À 18 mois des élections présidentielles, le président Emmanuel Macron présente ce vendredi 2 octobre son projet de loi contre le séparatisme. Il semble cependant que l’instruction et l’école se trouvent au cœur de décisions plutôt « radicales » du gouvernement français.

Limitation de l’instruction scolaire à domicile dès l’année 2021

Cette décision inattendue est pourtant une de celle qui retient l’attention en ce vendredi 2 octobre 2020. Dès l’année prochaine, l’instruction ne se résumera plus seulement à une liberté de choix de l’enseignement, mais bel et bien à un lieu : l’école, rendue obligatoire dès 3 ans.

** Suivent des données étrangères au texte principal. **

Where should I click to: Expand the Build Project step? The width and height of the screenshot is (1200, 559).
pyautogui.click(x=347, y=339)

Jusqu’à présent, la loi Falloux de 1850 imposait aux familles l’instruction, sous quelque forme que ce soit. L’école n’était pas obligatoire, car la pédagogie était un choix familial.

Le 9 décembre prochain, un conseil des ministres sera réuni pour la présentation d’un projet de loi autour de la laïcité, des principes républicains, mais pas seulement. Cette nouvelle loi viendra également cadrer l’instruction et limiter l’instruction à domicile à quelques cas particuliers.

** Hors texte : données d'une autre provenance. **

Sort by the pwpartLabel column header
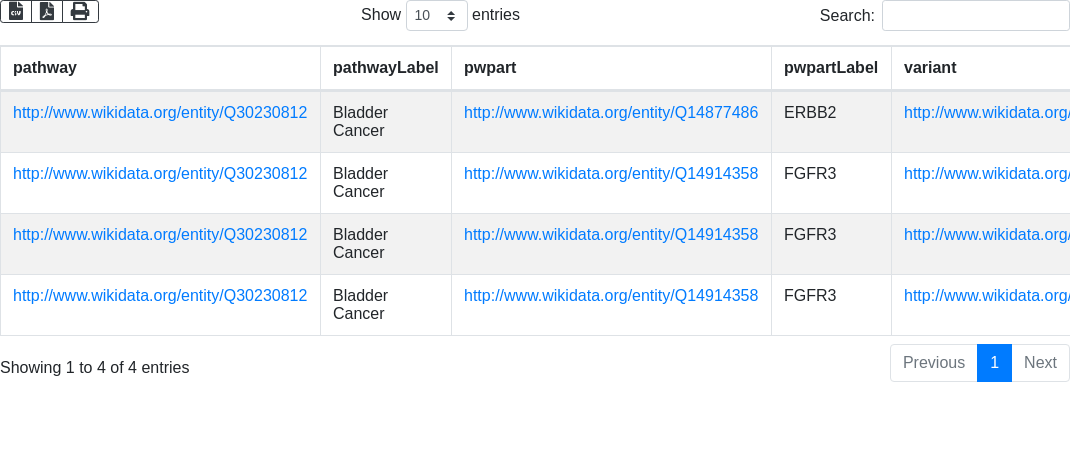Image resolution: width=1070 pixels, height=450 pixels. point(831,68)
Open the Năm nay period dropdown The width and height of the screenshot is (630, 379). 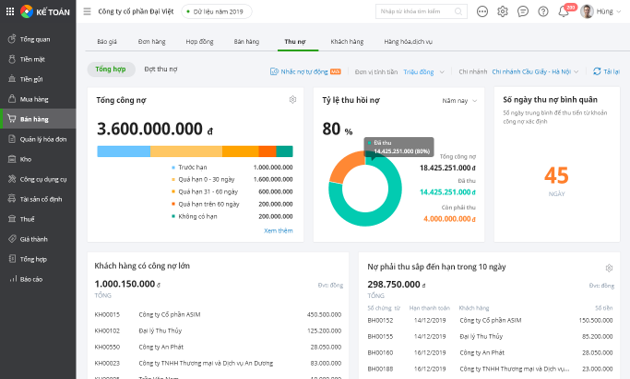click(x=459, y=101)
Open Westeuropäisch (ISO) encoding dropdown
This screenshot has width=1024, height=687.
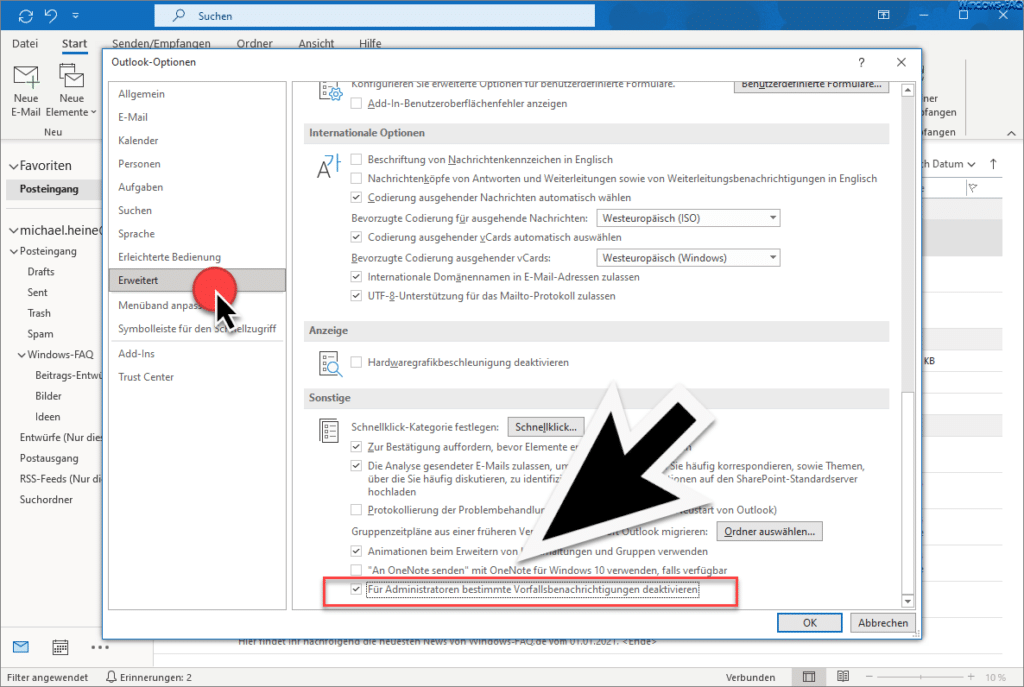click(x=688, y=218)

École obligatoire, qu’en est-il des pédagogies dites « alternatives » ?

En France, plus de 50 000 élèves profitent d’une instruction à domicile à la rentrée 2020. Si la crise sanitaire n’y est peut-être pas étrangère, ce chiffre augmentait déjà les années précédentes.

L’école, comme elle est évoquée par le gouvernement, évoque surtout les établissements publics, financés par l’Etat. Néanmoins, il existe sur notre territoire plusieurs établissements privés sous contrat. Ces écoles offrent pour certaines, une pédagogie alternative ou adaptée (écoles Montessori par exemple), d’autres sont laïques et certaines sont confessionnelles.

Ces établissements voient le jour grâce aux financements individuels et ne disposent d’aucune subvention de l’État. On estime que 85 000 élèves y sont inscrits. Selon Jean-Michel Blanquer, cette nouvelle loi sur le séparatisme devrait permettre à l’Etat de surveiller plus activement les sources de financement de ces écoles afin d’en limiter les dérives.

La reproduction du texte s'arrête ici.